DATA LISTING:
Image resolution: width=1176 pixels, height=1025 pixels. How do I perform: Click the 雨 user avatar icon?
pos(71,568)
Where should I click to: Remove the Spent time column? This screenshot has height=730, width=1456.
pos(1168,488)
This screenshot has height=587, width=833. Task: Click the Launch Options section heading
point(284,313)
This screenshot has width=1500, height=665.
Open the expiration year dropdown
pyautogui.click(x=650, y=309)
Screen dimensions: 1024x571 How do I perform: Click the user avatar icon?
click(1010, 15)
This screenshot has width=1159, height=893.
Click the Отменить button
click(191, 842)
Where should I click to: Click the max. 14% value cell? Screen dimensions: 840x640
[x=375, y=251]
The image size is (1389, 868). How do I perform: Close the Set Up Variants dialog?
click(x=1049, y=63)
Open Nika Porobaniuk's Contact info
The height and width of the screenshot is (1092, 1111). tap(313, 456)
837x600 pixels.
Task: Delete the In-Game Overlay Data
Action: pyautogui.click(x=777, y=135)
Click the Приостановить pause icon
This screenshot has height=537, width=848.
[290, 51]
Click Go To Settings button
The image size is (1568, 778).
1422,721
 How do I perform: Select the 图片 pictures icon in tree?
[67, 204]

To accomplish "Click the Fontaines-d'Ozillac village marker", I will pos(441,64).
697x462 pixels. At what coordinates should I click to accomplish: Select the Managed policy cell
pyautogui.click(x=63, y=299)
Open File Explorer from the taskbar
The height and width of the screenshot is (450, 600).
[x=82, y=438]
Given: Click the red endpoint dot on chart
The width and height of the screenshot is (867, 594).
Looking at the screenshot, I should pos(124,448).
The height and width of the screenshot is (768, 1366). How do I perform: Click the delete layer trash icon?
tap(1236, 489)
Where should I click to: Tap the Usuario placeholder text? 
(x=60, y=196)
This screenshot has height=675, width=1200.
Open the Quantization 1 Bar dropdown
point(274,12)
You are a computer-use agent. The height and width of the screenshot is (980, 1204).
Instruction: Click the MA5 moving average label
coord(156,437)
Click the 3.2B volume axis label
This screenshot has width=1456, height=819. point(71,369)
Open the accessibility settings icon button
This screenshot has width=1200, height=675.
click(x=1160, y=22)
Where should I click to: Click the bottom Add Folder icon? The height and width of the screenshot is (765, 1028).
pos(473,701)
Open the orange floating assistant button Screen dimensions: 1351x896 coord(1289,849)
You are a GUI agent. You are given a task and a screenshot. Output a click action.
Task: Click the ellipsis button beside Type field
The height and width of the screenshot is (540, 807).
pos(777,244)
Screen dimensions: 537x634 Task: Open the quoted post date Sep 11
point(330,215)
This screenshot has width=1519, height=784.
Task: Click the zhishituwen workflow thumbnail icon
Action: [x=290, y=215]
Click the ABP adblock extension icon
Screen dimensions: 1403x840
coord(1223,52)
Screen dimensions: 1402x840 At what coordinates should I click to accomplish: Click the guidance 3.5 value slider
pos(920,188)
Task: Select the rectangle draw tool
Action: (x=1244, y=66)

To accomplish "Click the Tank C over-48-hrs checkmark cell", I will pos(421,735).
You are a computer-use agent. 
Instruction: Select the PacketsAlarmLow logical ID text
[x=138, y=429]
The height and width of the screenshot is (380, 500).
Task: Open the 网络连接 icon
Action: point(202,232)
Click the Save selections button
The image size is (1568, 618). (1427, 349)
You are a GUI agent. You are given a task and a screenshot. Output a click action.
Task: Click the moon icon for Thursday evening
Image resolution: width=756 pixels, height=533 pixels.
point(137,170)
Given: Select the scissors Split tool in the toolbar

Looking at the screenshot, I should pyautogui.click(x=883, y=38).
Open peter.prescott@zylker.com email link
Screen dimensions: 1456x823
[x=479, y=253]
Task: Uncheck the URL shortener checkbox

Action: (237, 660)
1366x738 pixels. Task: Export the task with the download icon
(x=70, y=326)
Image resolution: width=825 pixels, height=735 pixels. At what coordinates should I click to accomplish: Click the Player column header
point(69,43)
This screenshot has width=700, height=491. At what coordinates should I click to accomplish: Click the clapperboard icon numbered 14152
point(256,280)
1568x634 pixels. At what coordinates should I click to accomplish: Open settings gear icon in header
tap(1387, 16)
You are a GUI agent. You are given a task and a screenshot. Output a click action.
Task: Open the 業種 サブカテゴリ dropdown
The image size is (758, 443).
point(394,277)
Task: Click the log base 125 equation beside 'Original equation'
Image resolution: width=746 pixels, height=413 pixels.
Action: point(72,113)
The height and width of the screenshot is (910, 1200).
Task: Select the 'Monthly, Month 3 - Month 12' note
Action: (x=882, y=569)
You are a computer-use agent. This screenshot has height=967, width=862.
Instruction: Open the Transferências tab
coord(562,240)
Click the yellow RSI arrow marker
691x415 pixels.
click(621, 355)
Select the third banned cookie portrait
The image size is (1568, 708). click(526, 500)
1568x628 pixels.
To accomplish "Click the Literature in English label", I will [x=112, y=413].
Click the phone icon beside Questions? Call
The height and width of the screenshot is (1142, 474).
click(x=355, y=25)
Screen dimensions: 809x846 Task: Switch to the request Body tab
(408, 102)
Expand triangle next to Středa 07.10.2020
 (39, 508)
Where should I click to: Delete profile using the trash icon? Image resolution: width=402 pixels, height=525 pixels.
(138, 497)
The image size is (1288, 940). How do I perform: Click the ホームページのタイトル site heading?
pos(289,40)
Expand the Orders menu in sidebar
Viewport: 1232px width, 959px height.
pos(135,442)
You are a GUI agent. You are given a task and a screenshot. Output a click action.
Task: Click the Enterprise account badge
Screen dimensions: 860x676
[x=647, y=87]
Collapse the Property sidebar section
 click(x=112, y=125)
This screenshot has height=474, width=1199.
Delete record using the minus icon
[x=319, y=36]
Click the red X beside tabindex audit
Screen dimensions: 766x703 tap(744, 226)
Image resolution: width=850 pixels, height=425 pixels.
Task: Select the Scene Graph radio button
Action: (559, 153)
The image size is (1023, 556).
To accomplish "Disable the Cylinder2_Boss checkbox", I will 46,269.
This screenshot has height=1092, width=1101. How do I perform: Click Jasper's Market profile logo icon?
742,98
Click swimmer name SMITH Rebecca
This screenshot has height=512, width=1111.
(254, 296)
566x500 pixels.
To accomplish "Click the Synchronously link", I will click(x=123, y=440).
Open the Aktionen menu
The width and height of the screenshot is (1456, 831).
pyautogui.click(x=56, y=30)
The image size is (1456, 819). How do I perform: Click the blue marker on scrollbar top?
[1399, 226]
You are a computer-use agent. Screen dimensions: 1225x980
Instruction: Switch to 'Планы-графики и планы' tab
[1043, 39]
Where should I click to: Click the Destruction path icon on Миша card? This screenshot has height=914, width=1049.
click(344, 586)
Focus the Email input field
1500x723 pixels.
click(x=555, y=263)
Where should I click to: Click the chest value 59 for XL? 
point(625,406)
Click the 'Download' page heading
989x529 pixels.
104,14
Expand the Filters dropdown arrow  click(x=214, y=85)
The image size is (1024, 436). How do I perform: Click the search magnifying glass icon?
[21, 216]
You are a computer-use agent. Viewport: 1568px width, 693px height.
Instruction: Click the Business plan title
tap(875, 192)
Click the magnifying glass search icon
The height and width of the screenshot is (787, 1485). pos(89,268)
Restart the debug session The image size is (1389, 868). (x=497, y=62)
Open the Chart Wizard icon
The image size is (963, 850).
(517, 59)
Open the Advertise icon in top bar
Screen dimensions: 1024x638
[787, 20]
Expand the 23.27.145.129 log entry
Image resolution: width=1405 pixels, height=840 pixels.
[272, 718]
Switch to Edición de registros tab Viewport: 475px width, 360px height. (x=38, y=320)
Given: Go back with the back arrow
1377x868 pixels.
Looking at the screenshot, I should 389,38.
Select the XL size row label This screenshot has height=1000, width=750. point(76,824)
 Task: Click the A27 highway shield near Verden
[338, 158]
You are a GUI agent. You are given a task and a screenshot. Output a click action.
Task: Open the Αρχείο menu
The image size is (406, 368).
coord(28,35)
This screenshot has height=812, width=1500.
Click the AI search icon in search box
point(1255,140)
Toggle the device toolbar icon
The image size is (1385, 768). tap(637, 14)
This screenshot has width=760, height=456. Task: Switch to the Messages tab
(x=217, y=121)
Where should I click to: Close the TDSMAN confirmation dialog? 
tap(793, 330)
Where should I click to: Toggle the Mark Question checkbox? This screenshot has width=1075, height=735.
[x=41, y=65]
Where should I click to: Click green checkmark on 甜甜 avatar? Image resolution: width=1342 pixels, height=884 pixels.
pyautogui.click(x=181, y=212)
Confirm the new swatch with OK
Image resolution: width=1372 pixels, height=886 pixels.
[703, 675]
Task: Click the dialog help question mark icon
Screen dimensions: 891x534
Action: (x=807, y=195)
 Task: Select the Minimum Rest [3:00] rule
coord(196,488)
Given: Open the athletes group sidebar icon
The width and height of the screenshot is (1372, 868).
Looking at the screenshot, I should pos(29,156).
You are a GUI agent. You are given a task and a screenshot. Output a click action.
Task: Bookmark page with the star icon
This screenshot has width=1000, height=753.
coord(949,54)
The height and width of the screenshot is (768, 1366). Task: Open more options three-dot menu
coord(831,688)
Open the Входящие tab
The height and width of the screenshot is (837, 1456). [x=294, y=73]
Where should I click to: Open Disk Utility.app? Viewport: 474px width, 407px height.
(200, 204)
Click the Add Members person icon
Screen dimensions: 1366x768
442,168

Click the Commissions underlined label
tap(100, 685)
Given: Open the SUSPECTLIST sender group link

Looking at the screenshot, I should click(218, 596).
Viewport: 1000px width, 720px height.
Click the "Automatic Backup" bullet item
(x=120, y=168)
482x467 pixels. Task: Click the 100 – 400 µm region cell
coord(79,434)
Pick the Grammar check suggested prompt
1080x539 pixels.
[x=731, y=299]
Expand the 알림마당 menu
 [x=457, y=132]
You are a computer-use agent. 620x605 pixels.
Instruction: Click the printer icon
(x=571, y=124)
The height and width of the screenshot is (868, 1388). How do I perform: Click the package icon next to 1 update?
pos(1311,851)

TASK TO COMPLETE: Reproduce the material verbatim, from the line containing "Given: Open the athletes group sidebar icon" through the line containing "coord(949,54)", including both of those lines.

FULL ANSWER:
Given: Open the athletes group sidebar icon
The width and height of the screenshot is (1372, 868).
Looking at the screenshot, I should pos(29,156).
You are a GUI agent. You are given a task and a screenshot. Output a click action.
Task: Bookmark page with the star icon
This screenshot has width=1000, height=753.
coord(949,54)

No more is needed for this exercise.